Material for the task
┌──
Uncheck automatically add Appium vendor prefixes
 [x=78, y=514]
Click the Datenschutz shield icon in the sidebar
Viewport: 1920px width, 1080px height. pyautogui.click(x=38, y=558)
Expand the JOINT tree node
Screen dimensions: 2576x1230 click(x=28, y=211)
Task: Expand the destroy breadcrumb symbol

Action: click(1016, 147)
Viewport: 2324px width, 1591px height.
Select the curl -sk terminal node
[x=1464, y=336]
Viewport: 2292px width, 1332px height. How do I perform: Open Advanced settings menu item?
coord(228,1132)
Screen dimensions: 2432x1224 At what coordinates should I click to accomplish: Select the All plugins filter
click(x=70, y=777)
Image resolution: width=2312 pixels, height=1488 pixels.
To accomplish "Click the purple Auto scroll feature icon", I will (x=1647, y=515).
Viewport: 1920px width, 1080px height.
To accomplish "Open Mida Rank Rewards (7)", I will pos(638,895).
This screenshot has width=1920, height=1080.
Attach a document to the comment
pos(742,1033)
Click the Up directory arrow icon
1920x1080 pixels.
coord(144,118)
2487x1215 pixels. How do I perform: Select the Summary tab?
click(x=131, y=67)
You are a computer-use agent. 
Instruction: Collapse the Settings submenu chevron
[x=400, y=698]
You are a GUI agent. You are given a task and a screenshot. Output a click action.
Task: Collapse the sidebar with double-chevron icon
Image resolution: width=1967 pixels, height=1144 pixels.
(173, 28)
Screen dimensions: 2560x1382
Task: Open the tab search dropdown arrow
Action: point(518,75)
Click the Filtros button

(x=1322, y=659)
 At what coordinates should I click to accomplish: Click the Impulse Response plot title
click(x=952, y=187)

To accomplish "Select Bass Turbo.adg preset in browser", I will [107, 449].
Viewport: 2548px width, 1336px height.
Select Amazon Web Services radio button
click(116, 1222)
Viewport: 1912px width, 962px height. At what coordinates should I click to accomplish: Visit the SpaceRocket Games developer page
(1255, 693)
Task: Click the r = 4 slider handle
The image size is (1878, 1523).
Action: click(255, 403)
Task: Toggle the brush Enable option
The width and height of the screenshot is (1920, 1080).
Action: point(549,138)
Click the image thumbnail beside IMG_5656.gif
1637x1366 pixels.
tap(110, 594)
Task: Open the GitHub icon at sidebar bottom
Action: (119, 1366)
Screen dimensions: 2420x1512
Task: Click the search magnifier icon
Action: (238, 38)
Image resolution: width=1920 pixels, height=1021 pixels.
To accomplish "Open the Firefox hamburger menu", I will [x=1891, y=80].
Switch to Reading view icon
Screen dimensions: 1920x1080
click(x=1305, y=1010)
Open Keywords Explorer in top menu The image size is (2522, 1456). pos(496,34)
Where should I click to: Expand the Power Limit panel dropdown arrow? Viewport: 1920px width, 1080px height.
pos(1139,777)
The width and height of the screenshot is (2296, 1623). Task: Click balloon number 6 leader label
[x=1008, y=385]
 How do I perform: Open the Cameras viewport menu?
└──
Work instruction
Nothing in the entries should be left out; please reproduce them all exactly.

Result of the task
Uncheck automatically add Appium vendor prefixes
 [x=78, y=514]
Click the Datenschutz shield icon in the sidebar
Viewport: 1920px width, 1080px height. pyautogui.click(x=38, y=558)
Expand the JOINT tree node
Screen dimensions: 2576x1230 click(x=28, y=211)
Task: Expand the destroy breadcrumb symbol

Action: click(1016, 147)
Viewport: 2324px width, 1591px height.
Select the curl -sk terminal node
[x=1464, y=336]
Viewport: 2292px width, 1332px height. How do I perform: Open Advanced settings menu item?
coord(228,1132)
Screen dimensions: 2432x1224 At what coordinates should I click to accomplish: Select the All plugins filter
click(x=70, y=777)
Image resolution: width=2312 pixels, height=1488 pixels.
To accomplish "Click the purple Auto scroll feature icon", I will (x=1647, y=515).
Viewport: 1920px width, 1080px height.
To accomplish "Open Mida Rank Rewards (7)", I will pos(638,895).
This screenshot has width=1920, height=1080.
Attach a document to the comment
pos(742,1033)
Click the Up directory arrow icon
1920x1080 pixels.
coord(144,118)
2487x1215 pixels. How do I perform: Select the Summary tab?
click(x=131, y=67)
You are a computer-use agent. 
Instruction: Collapse the Settings submenu chevron
[x=400, y=698]
You are a GUI agent. You are given a task and a screenshot. Output a click action.
Task: Collapse the sidebar with double-chevron icon
Image resolution: width=1967 pixels, height=1144 pixels.
(173, 28)
Screen dimensions: 2560x1382
Task: Open the tab search dropdown arrow
Action: point(518,75)
Click the Filtros button

(x=1322, y=659)
 At what coordinates should I click to accomplish: Click the Impulse Response plot title
click(x=952, y=187)

To accomplish "Select Bass Turbo.adg preset in browser", I will [107, 449].
Viewport: 2548px width, 1336px height.
Select Amazon Web Services radio button
click(116, 1222)
Viewport: 1912px width, 962px height. At what coordinates should I click to accomplish: Visit the SpaceRocket Games developer page
(1255, 693)
Task: Click the r = 4 slider handle
The image size is (1878, 1523).
Action: click(255, 403)
Task: Toggle the brush Enable option
The width and height of the screenshot is (1920, 1080).
Action: point(549,138)
Click the image thumbnail beside IMG_5656.gif
1637x1366 pixels.
tap(110, 594)
Task: Open the GitHub icon at sidebar bottom
Action: (119, 1366)
Screen dimensions: 2420x1512
Task: Click the search magnifier icon
Action: (238, 38)
Image resolution: width=1920 pixels, height=1021 pixels.
To accomplish "Open the Firefox hamburger menu", I will [x=1891, y=80].
Switch to Reading view icon
Screen dimensions: 1920x1080
click(x=1305, y=1010)
Open Keywords Explorer in top menu The image size is (2522, 1456). pos(496,34)
Where should I click to: Expand the Power Limit panel dropdown arrow? Viewport: 1920px width, 1080px height.
pos(1139,777)
The width and height of the screenshot is (2296, 1623). Task: Click balloon number 6 leader label
[x=1008, y=385]
 How do I perform: Open the Cameras viewport menu?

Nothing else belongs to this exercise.